Ansatzpunkt: Quartalsergebnisse
Die wirtschaftliche Situation ist ein erster Anhaltspunkt. Dabei wird das Ergebnis aus dem zweiten Quartal als „solide“ empfunden . Nicht mehr oder weniger ist es auch. Auf Basis der aktuellen Schätzungen für das Gesamtjahr wird der Aktienkurs derzeit mit einem Kurs-Gewinn-Verhältnis (KGV) von ca. 8 bewertet. Das ist weder günstig noch teuer.
Im einzelnen zeigte sich im zweiten Quartal eine leichte Steigerung der Erträge. Die kletterten gegenüber dem 2. Quartal des Vorjahres um 1,5 %. Die Bank selbst sieht ein „starkes Kundesgeschäft“ und vor allem höhere Provisionserträge, sprich: Die Margen sind gestiegen. Das bestätigt auch den Eindruck aus dem gesamten ersten Halbjar, in dem die Erträge um 2,2 % gegenüber dem Vorjahr geklettert sind.
- Ein kritischer Punkt könnten die Zinsgeschäfte werden. Schon im 2. Quartal sanken die Zinsüberschüsse von zuvor 2,13 Mrd. Euro im Vorjahr auf 2,078 Mrd. Euro. Nun sinken die Zinsen, was wiederum die Überschüsse reduzieren dürfte.
- Ein belebendes Element werden die Wertpapiergeschäfte sein – die mit sinkenden Zinsen ggf. noch attraktiver werden können. Der Provisionsüberschuss kletterte um 4,5 %, liegt allerdings nur bei ca. 40 % des Zinsüberschusses, was bedeutet: Aktuell gleichen sich „Gewinne“ und „Verluste“ aus den jeweiligen Segmenten noch aus.
Die Kosten sind gesunken – ein weiterer Punkt
Zudem stiegen allerdings die Verwaltungskosten im 2. Quartal um2,9 %. Hier führt die Bank ihre polnische Tochter mBank als Grund an. Immerhin sind die Gesamtkosten in den ersten beiden Quartalen um ca. 2 % gefallen. Das wiederum macht sich in einer wichtigen Banken-Kennzahl bemerkbar: Die sogenannte Cost-Income-Ratio sank von 61 % auf 59 % (jeweils 1. Halbjahr 2023 und 2204). Den Erträgen von 5,415 Mrd. Euro standen Kosten von 3,187 Mrd. Euro gegenüber.
Also ist die Bank in diesem Sinne bis dato profitabler.

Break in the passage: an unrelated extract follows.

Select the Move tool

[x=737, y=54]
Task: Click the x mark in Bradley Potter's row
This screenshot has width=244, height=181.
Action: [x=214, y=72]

- Ein wesentlicher Angriffspunkt für Banken sind indes die Risiken aus dem Kreditgeschäft. Risiken sind nicht immer einfach zu steuern (zumal die Zahl der Insolvenzen in Deutschland steigt). Dennoch ist hier zunächst Entwarnung angezeigt: Die Quote der „notleidenden Kredite“ beläuft sich auf 0,8 % – diese Quote hat sich nicht verändert. Das Risikoergebnis beläuft sich denn auch nur auf -199 Millionen Euro.
- Das Kreditgeschäft selbst ist deutlich angezogen – was ein gutes Zeichen ist. Das Kreditvolumen im Firmenkundensegment stieg auf 99 Mrd. Euro, im Privatkundenbereich sind wie zuvor 125 Mrd. Euro verbucht worden. Das Baufinanzierungsgeschäft kletterte um 23 %.

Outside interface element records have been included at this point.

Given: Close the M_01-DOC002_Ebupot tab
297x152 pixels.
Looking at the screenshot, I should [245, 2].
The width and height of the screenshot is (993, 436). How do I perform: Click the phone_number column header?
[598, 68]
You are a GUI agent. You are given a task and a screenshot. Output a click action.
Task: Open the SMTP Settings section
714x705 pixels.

- Das erlaubt vor weiteren Zinssenkungen folgendes erstes Fazit: Die Bank scheint weiterhin sehr geringe Ausfallrisiken im Kreditgeschäft zu haben – trotz gestiegener Insolvenzen. Die Baufinanzierung wird wohl weiter anziehen können, was das Geschäft zusätzlich ausweitet. Und deshalb ist die steigende Profitabilität der Commerzbank bei einer überschaubaren Risikoentwicklung für die Zukunft relativ gut. Bestätigt wird dies durch die für das Bankengeschäft bedeutende „harte Kernkapitalquote“ (CET-1-Quote), die bei 14,8 % lag (2. Quartal) und den Vorjahreswert von 14,4 % sogar ausbaute. Die Commerzbank hat hinreichend Risikovorsorge betrieben.

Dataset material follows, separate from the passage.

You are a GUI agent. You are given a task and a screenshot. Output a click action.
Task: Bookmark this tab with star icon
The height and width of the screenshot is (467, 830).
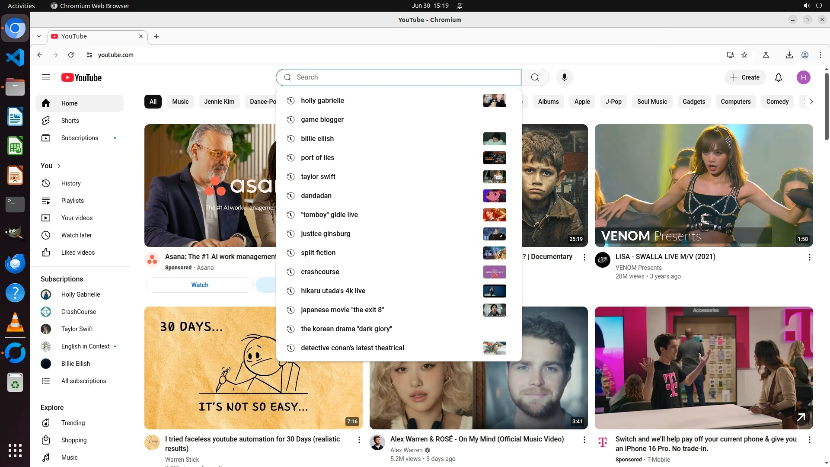pos(744,55)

Jahresziele sind bestätigt
Somit konnte die Commerzbank die Jahresziele 2024 bestätigen. Das Konzernergebnis sollte hier über dem Vorjahr liegen, was wiederum das oben genannte KGV von ca. 8 bestätigt.
Die Aktie ist zumindest solide. Aktienrückkäufe könnten den Aktienkurs noch etwas antreiben.
Wie teuer aber darf die Aktie nun sein?
Wie viel würde die UniCredit aber wohl bieten? Dies weiß nur die Bank selbst. Die Aktie der Commerzbank ist vergleichsweise solide bewertet. Das Kurs-Buchwert-Verhältnis (KBV) liegt im Regelfall zumindest bei der Commerzbank bei weniger als 1. Aktuell notiert es für das laufende Jahr bei gut 0,6, so die Angaben auf Marketscreener.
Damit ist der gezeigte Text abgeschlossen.